For this exercise, retype each line of the material below verbatim and omit any picture.

::::

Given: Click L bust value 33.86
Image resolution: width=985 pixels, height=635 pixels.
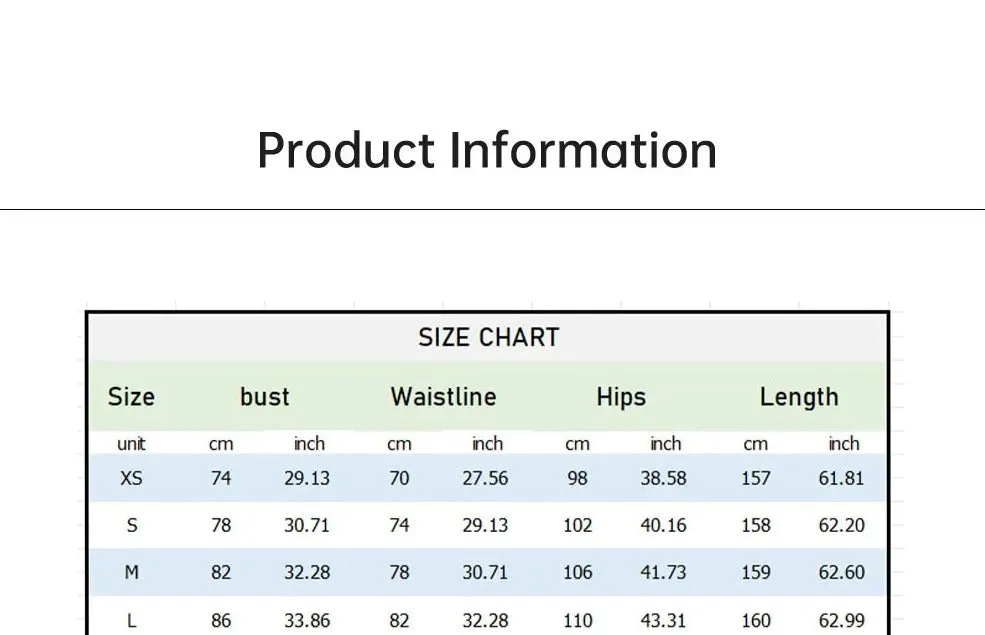Looking at the screenshot, I should click(x=307, y=621).
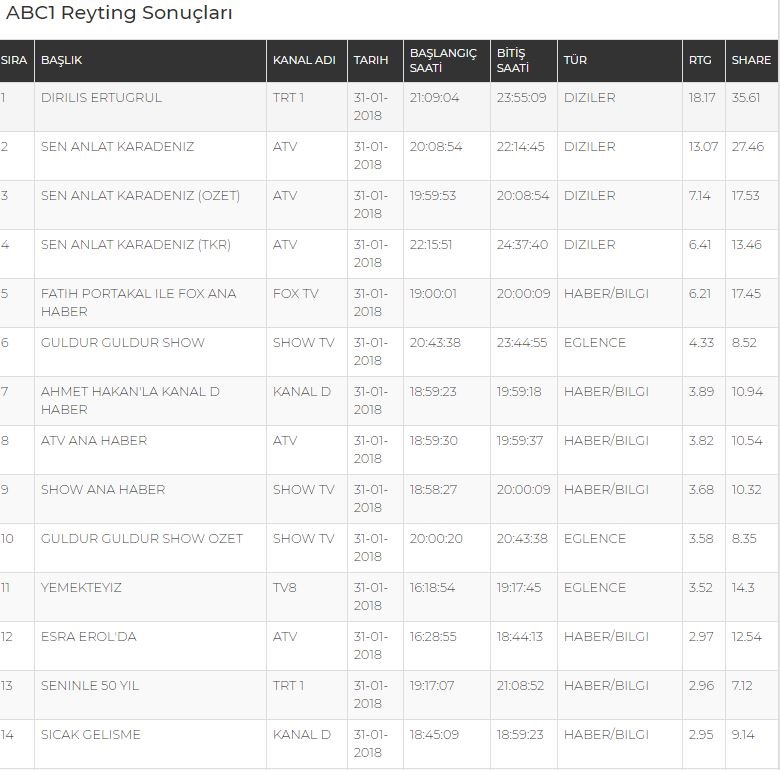Click the SENINLE 50 YIL title

pos(90,686)
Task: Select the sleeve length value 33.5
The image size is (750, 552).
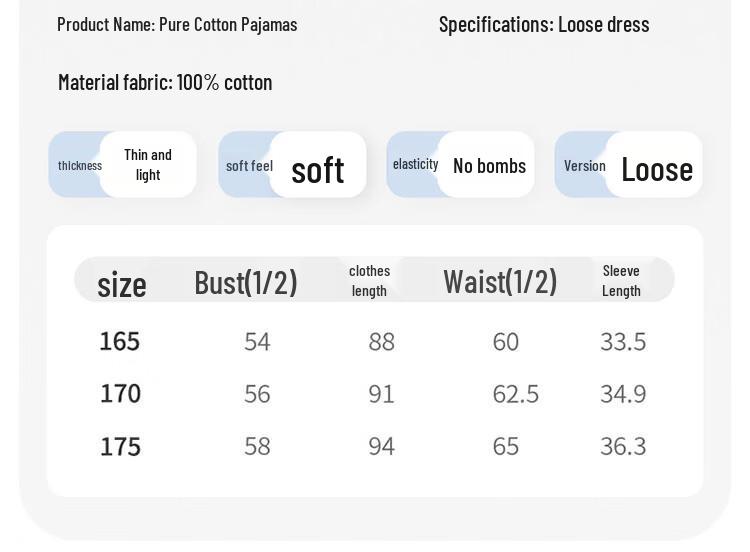Action: pos(623,342)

::::

Response below:
Given: Click L bust value 33.86
Image resolution: width=985 pixels, height=635 pixels.
Looking at the screenshot, I should click(x=307, y=621).
Click the SENINLE 50 YIL title

pos(90,686)
Task: Select the sleeve length value 33.5
The image size is (750, 552).
Action: pos(623,342)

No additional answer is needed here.